What’s new for The Fish Society in 2018?

Firstly, let’s round off 2017! It was a great year for us culminating in a smashing Christmas. We sent out a record number of lobsters, smoked salmon and crabs. If you had a Christmas order from us, we hope it made your festive period special!

We have a few new faces around the office, perhaps you have even spoken to some of them on the phone? We were delighted to welcome Liam, Liz, Gracjan and Damian to the team. We also brought on a number of new and exciting products such as 70% Irish battered scampi, Japanese cut yellowtail kingfish and hot smoked potted trout to name a few.

Our new team members

We were pleased to have extended Fish Palace by breaking through into the neighbouring building. We added another Frozen cold room to store many more exciting fishy delights.

new cold store
Alistair standing with the our new cold store.

Last year we had to search long and hard to find a few highly demanded fish. The wild salmon season in Scotland and the North of England was near non-existent. We had almost written it off when we caught word of some prime wild Norwegian fish that had been squirrelled away in France. After a quick trip over the channel to check they were the real deal we had an order in. Shortly after Gracjan was put to work cutting and prepping the fish for your Christmas orders. The second great challenge for us was Kingklip.  Towards the end of 2016 our supply of kingklip was becoming restricted, no one seemed to be importing it into the UK. Due to high demand, we got our detective hats on and went in search of the much loved deep sea pink fish. A few breadcrumbs drew us to New Zealand where they fish for MASSIVE kingklip off the South West coast. Our next problem was getting it over here… luckily a nice trader from Billingsgate fish market allowed us a guest spot on his frozen container being shipped from New Zealand.

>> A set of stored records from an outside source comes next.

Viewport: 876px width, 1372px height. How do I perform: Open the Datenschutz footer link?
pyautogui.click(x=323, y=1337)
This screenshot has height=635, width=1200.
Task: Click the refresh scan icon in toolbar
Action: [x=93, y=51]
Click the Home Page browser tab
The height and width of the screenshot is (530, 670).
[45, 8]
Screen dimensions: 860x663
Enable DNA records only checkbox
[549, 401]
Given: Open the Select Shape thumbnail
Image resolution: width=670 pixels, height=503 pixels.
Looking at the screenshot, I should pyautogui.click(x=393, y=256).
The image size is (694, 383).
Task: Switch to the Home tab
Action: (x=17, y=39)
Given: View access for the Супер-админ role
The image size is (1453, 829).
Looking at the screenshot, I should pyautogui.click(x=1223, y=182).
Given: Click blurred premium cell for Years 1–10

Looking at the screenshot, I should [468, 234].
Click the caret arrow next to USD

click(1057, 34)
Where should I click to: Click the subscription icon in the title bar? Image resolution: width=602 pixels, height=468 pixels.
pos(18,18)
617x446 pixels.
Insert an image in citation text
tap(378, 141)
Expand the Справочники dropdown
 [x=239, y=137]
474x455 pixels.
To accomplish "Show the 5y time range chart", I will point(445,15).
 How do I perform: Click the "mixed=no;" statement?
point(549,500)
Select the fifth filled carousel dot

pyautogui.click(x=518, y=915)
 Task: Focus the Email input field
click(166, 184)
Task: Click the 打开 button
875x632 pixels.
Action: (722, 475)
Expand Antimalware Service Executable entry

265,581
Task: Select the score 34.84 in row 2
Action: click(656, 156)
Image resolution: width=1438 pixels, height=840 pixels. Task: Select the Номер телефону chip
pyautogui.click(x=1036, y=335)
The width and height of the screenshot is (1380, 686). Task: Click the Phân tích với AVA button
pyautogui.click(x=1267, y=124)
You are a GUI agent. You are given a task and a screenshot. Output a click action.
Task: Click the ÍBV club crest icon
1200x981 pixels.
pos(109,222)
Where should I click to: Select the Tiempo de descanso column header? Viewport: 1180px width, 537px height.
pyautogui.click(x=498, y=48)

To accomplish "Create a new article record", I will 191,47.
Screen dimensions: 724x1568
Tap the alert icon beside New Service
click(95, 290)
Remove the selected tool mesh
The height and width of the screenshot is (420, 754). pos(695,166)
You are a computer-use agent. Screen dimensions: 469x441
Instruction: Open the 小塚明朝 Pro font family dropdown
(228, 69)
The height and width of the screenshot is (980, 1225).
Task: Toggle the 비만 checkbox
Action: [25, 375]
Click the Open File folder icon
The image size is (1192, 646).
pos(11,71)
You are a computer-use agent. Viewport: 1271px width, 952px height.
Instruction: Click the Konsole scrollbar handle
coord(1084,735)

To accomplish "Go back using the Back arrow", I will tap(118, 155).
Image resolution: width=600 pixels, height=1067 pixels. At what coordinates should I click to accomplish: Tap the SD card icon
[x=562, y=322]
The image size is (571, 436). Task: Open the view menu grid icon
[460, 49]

Jeremy holding a box of frozen Kingklip tails
Jeremy holding a box of frozen Kingklip tails

So…what’s happening this year?

New and exciting species of fish and seafood

Yellowtail Kingfish: Farmed in the warm Southern waters of Australia these kingfish are real specimens. We are now selling whole Japanese cut fillets which is a new style for us. You will get the collar and the lower fin still attached to the yellowtail fillet. In Japanese cuisine, they hold these areas of the kingfish in high regard.

Yellowtail kingfish side
Yellowtail kingfish side

Blue abalone (Paua – the maori name): These stunning electric blue abalones are raised in the north of New Zealand from the pristine clear waters of Bream Bay. The farm recently acquired Aquaculture Stewardship Council (ASC) certification. The farm is land based with an intelligent sea water recirculation system.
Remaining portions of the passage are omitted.